Absa Kenya last year also dropped KPMG after two years of auditing its books, dealing it a blow of annual audit fees of between Sh32 million and Sh40 million.
KPMG’s credibility was put to question over work done for controversial Gupta family, which faced corruption investigation in South Africa. KPMG South Africa failed to raise alarms when businesses controlled by the Gupta family friends of President Jacob Zuma diverted the equivalent of $3.3 million of public money to pay for a family wedding and their auditing firm, documents show. They aided money laundering.
Absa Group, the parent firm of the Kenya unit, also dropped it.
Top banks’ audit jobs are the most lucrative and are usually shared among the Big Four auditors — PwC, Deloitte, EY and KPMG.
For instance, PwC made Sh54 million for auditing Safaricom in the year to March 2019 yet the telco’s profitability is nearly 2.5 times higher than that of KCB. It made Sh39.6 million for auditing East African Breweries.
KCB has spent Sh333.05 million on audit remuneration for the last nine years that KPMG has been its principal auditor.
Part of the payment has been going to PwC, Deloitte and Ernst & Young that have been auditing some of KCB’s subsidiaries in the region.
KCB board is set to recommend to shareholders to endorse PwC as new auditors in the virtual annual general meeting set for this Thursday.

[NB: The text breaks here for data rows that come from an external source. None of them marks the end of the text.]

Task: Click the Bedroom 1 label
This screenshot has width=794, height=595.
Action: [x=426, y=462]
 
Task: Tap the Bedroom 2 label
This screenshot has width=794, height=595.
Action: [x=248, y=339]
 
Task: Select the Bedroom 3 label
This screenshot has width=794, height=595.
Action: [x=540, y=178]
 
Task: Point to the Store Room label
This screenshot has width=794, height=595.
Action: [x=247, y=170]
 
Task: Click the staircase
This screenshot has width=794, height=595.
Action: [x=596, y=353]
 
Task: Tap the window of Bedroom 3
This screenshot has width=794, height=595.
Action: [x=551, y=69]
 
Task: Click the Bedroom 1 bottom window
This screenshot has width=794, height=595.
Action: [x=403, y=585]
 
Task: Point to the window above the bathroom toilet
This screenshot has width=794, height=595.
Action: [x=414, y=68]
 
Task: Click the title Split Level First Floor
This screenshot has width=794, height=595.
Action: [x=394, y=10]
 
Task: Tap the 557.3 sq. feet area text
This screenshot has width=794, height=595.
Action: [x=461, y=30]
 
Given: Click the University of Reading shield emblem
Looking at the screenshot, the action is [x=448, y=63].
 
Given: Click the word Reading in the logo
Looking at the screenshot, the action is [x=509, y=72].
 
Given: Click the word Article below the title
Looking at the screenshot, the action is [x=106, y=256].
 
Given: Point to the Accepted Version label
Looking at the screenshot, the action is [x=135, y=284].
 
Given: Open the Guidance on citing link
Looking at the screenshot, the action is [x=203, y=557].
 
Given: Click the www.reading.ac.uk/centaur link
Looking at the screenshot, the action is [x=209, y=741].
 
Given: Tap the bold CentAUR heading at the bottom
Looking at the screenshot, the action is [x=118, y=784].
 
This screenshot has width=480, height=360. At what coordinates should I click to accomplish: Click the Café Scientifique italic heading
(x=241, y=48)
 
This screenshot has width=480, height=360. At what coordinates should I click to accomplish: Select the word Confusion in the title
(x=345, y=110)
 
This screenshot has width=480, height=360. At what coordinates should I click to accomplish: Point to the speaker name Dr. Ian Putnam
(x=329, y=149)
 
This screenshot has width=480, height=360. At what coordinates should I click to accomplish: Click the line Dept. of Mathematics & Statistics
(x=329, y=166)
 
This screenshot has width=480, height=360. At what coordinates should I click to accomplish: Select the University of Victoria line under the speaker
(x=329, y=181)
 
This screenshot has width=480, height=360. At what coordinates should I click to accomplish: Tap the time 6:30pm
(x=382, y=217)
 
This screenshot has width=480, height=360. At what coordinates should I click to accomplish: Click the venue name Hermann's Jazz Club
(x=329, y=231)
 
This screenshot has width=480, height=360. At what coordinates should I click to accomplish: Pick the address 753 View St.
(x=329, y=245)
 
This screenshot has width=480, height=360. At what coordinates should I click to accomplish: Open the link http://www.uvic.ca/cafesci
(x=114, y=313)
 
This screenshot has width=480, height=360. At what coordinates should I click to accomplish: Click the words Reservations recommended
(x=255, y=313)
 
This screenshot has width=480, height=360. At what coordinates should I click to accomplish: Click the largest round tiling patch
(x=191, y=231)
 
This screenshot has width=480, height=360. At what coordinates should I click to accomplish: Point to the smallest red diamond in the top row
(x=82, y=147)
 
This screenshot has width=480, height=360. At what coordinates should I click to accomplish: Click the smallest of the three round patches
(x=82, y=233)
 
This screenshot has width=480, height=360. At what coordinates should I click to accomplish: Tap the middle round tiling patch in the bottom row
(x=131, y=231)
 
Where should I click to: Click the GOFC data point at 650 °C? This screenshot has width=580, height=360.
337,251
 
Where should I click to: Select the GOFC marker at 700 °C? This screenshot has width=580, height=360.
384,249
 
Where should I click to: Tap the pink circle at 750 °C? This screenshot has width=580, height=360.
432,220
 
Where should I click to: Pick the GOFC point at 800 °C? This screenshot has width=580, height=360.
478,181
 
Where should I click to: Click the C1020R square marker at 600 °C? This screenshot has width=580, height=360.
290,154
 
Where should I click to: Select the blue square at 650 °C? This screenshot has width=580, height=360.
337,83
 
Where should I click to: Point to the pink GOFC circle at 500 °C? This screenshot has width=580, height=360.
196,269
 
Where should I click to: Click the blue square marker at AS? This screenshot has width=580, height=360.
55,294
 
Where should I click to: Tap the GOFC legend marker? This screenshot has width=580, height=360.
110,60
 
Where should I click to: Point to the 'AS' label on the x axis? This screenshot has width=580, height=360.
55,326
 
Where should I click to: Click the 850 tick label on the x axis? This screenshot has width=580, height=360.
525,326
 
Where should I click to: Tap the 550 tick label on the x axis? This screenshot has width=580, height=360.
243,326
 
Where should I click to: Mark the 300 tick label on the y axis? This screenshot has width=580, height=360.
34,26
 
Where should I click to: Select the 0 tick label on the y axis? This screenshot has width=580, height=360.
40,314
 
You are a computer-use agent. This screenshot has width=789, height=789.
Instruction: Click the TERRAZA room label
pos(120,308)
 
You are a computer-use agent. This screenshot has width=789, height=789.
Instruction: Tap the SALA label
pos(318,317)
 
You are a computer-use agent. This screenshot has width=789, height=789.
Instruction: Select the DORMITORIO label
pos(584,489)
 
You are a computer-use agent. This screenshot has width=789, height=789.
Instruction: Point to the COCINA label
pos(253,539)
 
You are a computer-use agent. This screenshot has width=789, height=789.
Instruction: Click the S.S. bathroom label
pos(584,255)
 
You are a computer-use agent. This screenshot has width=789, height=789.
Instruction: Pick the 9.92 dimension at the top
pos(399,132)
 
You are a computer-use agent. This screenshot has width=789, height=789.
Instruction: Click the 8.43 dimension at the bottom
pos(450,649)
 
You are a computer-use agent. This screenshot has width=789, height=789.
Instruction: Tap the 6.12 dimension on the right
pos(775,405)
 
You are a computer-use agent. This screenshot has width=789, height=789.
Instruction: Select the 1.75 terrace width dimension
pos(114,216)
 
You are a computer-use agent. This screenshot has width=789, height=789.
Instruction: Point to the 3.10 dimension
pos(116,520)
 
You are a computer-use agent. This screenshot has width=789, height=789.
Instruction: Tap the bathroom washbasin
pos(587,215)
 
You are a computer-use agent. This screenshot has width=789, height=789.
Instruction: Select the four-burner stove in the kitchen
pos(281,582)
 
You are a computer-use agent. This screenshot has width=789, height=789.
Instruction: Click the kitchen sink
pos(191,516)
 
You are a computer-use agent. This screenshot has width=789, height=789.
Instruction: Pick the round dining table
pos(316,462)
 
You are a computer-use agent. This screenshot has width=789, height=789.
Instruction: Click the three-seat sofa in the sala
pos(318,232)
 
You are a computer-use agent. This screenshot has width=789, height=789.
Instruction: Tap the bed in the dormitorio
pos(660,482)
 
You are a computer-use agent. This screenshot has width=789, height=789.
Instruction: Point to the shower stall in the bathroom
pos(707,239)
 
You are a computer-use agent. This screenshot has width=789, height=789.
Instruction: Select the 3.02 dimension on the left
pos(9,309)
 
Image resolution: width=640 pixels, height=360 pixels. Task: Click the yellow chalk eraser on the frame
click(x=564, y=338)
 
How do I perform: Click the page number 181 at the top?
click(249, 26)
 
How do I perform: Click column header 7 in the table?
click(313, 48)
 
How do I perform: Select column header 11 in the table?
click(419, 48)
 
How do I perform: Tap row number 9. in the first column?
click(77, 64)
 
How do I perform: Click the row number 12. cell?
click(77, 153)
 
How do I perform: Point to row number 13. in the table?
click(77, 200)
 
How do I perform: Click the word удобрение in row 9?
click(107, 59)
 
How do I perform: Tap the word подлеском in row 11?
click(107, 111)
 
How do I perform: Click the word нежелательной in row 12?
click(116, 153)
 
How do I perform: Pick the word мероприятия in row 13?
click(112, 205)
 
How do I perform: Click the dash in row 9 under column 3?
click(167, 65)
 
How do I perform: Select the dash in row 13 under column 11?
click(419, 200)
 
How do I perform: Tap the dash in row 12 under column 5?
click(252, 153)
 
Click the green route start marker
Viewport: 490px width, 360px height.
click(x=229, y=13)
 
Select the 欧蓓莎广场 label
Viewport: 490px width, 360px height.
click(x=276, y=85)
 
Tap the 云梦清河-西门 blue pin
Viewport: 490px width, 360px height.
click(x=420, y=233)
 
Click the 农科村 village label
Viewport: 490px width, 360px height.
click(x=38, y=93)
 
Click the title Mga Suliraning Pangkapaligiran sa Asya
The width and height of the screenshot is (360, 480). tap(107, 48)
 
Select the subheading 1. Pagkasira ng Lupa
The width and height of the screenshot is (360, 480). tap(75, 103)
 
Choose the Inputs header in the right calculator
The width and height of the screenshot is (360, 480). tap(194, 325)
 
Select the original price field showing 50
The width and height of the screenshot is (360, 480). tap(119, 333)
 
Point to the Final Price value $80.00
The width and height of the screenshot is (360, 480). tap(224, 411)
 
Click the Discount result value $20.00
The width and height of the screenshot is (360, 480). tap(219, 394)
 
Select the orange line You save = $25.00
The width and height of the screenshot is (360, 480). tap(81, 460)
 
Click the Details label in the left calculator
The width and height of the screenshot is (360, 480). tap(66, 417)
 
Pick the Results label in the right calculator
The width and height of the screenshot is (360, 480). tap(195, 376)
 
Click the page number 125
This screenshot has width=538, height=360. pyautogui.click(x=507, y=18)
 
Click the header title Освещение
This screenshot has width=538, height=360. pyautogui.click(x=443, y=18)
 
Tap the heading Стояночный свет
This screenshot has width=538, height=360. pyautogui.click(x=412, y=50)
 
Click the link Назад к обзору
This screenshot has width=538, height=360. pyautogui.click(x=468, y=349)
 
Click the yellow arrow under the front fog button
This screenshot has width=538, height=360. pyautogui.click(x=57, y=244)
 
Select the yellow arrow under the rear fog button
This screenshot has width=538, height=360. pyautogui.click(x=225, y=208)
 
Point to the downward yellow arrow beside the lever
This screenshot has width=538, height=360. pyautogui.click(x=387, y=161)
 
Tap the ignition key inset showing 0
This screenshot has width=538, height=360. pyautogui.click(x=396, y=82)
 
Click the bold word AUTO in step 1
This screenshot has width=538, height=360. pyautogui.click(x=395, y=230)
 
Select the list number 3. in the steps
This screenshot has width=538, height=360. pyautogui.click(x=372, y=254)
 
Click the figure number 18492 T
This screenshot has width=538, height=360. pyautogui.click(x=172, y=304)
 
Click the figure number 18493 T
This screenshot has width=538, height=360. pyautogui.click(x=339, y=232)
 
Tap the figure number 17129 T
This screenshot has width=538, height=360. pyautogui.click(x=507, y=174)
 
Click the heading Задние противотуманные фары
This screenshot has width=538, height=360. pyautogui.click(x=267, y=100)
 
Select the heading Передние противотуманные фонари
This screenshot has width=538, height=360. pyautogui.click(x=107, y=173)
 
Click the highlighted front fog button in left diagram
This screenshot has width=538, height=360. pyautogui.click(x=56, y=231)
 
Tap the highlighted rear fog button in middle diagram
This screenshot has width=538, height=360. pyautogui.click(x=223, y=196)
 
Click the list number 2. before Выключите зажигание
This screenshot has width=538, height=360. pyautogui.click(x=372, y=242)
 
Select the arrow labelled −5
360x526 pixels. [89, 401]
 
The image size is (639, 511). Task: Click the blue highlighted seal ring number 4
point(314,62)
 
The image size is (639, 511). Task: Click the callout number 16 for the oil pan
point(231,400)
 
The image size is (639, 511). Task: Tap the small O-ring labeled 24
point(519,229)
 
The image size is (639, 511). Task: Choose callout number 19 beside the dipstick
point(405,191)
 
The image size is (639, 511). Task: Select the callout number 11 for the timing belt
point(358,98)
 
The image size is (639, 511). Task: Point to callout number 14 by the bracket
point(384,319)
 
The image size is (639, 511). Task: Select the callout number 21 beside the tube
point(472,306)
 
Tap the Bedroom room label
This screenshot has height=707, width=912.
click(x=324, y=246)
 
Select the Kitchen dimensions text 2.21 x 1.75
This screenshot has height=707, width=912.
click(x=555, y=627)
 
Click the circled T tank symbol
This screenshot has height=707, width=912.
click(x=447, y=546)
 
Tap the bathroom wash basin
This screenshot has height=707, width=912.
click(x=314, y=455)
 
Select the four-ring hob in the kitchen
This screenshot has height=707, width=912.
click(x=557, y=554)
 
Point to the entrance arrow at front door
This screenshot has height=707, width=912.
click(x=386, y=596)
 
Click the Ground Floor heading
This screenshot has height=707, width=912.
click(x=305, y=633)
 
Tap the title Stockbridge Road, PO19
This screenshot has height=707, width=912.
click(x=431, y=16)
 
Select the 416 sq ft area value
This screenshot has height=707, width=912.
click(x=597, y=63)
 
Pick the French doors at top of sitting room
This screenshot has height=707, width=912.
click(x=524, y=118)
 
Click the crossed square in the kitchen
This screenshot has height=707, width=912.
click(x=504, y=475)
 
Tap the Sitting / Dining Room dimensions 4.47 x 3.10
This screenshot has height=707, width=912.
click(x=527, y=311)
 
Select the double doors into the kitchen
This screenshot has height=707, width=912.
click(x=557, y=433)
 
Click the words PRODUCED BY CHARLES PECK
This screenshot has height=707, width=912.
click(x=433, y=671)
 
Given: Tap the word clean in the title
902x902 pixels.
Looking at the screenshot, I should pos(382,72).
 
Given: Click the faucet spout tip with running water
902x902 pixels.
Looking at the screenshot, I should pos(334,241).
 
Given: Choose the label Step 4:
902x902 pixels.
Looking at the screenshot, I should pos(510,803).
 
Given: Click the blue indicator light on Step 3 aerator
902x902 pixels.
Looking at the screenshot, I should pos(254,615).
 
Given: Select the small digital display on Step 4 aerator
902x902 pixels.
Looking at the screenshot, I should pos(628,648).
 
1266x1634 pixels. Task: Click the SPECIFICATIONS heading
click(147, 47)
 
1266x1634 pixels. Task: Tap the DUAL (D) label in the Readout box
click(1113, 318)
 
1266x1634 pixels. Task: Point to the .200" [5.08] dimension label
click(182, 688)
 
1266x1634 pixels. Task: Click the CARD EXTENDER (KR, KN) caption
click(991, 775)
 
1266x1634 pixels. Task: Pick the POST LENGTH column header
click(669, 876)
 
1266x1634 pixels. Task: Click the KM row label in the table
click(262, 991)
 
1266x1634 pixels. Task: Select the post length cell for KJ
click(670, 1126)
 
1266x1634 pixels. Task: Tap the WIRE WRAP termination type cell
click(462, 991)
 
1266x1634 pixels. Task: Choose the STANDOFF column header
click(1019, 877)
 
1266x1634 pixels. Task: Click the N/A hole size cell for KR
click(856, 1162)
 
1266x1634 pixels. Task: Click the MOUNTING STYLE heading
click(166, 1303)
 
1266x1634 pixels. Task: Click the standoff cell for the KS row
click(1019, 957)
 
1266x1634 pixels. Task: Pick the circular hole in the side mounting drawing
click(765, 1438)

“To appoint Messrs PwC, Certified Public Accountants, as the new Auditors of the Company in place of KPMG, Certified Public Accountants whose term expires at the end of this meeting,” reads AGM notice in part.
This will offer PwC a huge revenue boost given that it has historically been auditing National Bank of Kenya alone but will now extend to KCB.
KPMG is leaving at a time the acquisition of NBK by KCB saw audit fees jump from Sh45 million in 2018 to an all-time high of Sh55 million last year.